Sevgili Okuyucular,
Üçaylar Yüce Allah’ın ruhumuza ikram ettiği faziletli ve feyizli bir zaman dilimidir. Yorgun ve ölgün ruhların dinlendiği maneviyat mevsimleridir. Günahlardan arınma, sevaplarla bezenme mevsimidir üçaylar.
Recep, Şaban ve Ramazan olarak bilinen kameri aylar içinde serpiştirilmiş kandiller manevi arınmanın kilometre taşlarıdır. İnsanın, dünyevi meşguliyetlerden sıyrılıp, yaradılış gayesini düşündüğü, yaratan ve yaratılanla münasebetlerini güçlendirdiği son derece önemli fırsat zamanlarıdır.
İşte o kandillerden biride Mirac Kandilidir. Kameri takvime göre Recep Ayının 27. gecesi Mirac Kandilidir. Yani 05 Haziran Çarşamba gününü 06 Haziran Perşembeye  bağlayan gecedir.
Miraç, yükseğe çıkmak, yükselmek, yükselmeyi sağlayan manevi asansör gibi anlamlara gelir. Dini anlamda, insanlığın kurtuluşu için gönderilen Hz. Peygamber (s.a.v)’in Cenab-ı Hakkın sonsuz kudretinin eserlerini temaşa ederek O’nun huzuruna yükseldiği mukaddes yolculuk, kainatın yüce Yaratıcısının daveti üzerine gerçekleşen mucizevi bir buluşmadır.

Yönergeler
A. Miraç Kandili metninde "İşte o kandillerden" sözcüklerini içeren kısımla açılıp "Perşembeye  bağlayan gecedir." ile kapanan bölümü aynen yeniden yazın.
B. Lütfen Miraç Kandili metnini kaldığı yerden sürdürün.
Kayıtlar başka bir kaynaktan alınmıştır.

(Öğe koordinat verileri)
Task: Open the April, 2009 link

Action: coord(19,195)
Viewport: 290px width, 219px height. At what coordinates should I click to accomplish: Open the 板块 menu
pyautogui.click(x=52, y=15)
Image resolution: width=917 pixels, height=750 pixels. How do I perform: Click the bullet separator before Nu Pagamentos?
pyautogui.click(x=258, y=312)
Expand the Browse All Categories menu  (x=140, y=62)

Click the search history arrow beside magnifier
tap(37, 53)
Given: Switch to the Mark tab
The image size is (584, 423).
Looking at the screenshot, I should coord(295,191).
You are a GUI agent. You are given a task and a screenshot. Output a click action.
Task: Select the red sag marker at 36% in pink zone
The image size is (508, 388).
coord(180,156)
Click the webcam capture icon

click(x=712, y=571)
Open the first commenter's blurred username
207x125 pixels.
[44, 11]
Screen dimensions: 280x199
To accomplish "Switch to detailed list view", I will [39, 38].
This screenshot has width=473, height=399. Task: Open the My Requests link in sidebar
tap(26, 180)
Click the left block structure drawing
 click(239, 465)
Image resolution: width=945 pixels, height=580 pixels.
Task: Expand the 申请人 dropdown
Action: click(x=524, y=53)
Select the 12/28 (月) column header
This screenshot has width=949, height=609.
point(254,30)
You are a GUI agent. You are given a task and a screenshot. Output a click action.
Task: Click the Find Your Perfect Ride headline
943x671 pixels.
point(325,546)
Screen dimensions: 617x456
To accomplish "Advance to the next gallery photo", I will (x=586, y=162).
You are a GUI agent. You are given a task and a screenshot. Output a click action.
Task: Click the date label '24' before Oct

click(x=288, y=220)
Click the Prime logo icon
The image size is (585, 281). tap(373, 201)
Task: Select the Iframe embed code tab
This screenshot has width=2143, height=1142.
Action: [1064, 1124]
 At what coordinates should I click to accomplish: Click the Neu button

Cevaplar
A.
İşte o kandillerden biride Mirac Kandilidir. Kameri takvime göre Recep Ayının 27. gecesi Mirac Kandilidir. Yani 05 Haziran Çarşamba gününü 06 Haziran Perşembeye  bağlayan gecedir.

B.
Serapa nur olur gönlüm anarken ben o miracı
Beyan etmek değil, hatta tassavurlar kimin harcı
Merhum Ali Ulvi KURUCU miracı böyle anlatıyor. Çünkü Mirac, zaman ve mekan boyutlu açılarak, Allah’ın sonsuz ve sınırsız kudreti sayesinde gerçekleşen bir gece yolculuğudur. Allah Teala Hz. Peygamber (s.a.v)’ i bu gecede Mekke’den Kudüs’e getirmiş, oradan göklere, daha sonra da hiçbir insan ve meleğin erişemeyeceği yüce makamlara yükselmiştir.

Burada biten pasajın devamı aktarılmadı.